| Task directions |
Please find the lines in the entries below that contain the word "computer", and copy each one.

#### Provided information ####

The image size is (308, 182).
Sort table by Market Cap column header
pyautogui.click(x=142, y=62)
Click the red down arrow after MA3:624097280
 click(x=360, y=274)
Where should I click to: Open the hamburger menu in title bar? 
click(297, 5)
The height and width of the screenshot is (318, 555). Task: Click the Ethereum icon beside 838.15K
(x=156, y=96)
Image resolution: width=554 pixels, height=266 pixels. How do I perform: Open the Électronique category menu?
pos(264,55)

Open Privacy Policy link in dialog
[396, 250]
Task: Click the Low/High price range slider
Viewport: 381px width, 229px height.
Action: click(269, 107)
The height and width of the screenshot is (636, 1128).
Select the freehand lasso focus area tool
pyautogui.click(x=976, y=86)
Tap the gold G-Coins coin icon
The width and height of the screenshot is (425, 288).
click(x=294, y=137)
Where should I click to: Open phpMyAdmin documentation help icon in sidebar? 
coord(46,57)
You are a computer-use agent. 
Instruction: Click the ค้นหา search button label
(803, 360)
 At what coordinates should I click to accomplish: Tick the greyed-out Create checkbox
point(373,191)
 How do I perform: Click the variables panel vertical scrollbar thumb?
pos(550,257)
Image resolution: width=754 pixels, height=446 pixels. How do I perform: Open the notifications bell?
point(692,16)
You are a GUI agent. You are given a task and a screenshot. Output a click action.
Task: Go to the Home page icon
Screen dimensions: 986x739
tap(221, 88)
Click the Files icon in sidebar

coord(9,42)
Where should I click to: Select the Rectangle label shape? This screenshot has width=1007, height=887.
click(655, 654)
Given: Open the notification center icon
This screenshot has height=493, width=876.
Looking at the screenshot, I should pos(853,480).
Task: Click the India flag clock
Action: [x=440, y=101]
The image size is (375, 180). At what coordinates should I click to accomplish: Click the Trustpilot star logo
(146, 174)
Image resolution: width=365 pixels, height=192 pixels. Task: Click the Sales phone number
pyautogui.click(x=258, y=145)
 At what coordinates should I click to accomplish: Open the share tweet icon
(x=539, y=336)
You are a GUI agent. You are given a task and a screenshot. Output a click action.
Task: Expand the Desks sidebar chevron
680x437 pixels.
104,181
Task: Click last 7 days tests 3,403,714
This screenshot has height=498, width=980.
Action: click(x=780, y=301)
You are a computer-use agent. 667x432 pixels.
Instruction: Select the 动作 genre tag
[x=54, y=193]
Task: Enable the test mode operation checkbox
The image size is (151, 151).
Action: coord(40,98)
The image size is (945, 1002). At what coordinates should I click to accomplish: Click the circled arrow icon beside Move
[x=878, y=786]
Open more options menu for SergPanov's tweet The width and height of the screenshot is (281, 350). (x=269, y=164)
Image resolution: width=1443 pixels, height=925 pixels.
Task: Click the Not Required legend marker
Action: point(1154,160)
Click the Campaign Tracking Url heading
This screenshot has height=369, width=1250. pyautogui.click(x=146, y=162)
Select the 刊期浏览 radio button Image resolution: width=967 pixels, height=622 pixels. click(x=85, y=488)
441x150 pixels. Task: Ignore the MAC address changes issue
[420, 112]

####

| Completed exercise |
You are a computer-use agent. 
You are a computer-use agent. 667x432 pixels.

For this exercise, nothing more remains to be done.